Lutheranism, Reformation Theology, theology

Perspicuity of Scripture in the Lutheran Reformers: Reformation 500

785px-Bible_and_Lord's_Cup_and_Bread2017 marks the 500th anniversary of what is hailed by many as the start of the Reformation: Luther’s sharing his 95 Theses. I’ve decided to celebrate my Lutheran Protestant Tradition by highlighting some of the major issues that Luther and the Lutherans raised through the Reformation period. I hope you will join me as we remember the great theological (re)discoveries that were made during this period.

Perspicuity of Scripture in the Lutheran Reformers

Luther himself wrote on perspicuity in no uncertain terms:

[T]hat in Scripture there are some things abstruse, and everything is not plain–this is an idea put about by the ungodly Sophists… I admit… that there are many texts in the Scriptures that are obscure and abstruse, not because of the majesty of their subject matter, but because of our ignorance of their vocabulary and grammar; but these texts in no way hinder a knowledge of al the subject matter of Scripture. (Luther, The Bondage of the Will, 110, cited below)

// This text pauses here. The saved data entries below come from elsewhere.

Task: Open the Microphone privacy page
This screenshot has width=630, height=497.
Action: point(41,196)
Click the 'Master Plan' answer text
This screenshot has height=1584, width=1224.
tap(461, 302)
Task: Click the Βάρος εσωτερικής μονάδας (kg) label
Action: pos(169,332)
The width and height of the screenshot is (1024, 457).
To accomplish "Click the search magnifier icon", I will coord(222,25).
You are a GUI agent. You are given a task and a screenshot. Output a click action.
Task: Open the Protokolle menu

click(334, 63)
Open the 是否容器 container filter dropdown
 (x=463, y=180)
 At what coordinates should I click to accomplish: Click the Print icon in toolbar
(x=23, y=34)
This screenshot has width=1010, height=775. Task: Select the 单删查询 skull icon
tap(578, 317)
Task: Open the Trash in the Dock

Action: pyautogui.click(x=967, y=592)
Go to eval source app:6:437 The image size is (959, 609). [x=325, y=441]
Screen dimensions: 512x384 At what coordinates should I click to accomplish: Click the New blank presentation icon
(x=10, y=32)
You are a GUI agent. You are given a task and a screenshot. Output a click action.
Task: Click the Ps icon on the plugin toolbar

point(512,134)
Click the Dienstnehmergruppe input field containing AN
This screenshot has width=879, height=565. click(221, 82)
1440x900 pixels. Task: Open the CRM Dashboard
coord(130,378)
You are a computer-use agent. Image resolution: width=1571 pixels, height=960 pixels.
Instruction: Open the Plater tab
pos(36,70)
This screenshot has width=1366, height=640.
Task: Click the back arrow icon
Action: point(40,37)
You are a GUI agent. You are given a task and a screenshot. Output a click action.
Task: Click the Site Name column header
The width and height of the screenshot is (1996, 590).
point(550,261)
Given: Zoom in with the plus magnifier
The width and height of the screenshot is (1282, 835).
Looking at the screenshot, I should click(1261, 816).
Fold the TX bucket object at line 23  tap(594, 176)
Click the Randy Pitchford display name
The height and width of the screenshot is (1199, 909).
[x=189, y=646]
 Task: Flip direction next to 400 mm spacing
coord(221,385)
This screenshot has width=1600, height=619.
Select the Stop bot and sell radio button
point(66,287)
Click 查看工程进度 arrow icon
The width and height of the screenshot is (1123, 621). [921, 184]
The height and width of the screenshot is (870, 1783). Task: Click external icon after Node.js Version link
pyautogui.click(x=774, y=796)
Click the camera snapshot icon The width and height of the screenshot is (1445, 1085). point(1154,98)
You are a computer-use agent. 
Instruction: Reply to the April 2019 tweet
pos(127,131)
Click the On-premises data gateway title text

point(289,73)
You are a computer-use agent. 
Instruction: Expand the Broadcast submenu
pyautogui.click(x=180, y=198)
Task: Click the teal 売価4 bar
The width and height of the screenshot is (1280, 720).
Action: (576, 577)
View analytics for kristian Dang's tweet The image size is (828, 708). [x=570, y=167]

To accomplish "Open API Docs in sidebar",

So far as I know, Luther did not change his stance on the perspicuity of Scripture. As the Reformation continued, however, it became clear that such a stance might not be appropriate regarding the entirety of every declaration of Scripture. Lutheran reformers qualified perspicuity, noting that it applied only to that which pertains to salvation.[1] Heinrich Schmid, in his Doctrinal Theology of the Evangelical Lutheran Church (translated 1875) compiles quotations from the major early Lutheran reformers to outline what Lutherans taught. Regarding perspicuity, Schmid notes:

If the Sacred Scriptures contain everything necessary to salvation, and if they alone contain it, they must necessarily exhibit it so clearly and plainly that it is accessible to the comprehension of every one; hence the attribute of Perspicuity is ascribed to the Sacred Scriptures… But whilst such perspicuity is ascribed to the Sacred Scriptures, it is not meant that every particular that is contianed in them is equally clear and plain to all, but only that all that is necessary to be known in order to salvation is clearly and plainly taught in them… it is also not maintained that the Sacred Scriptures can be understood without the possession of certain prerequisites [such as the language, maturity of judgment, unprejudiced mind, etc.].(Schmid, 87-88, emphasis his)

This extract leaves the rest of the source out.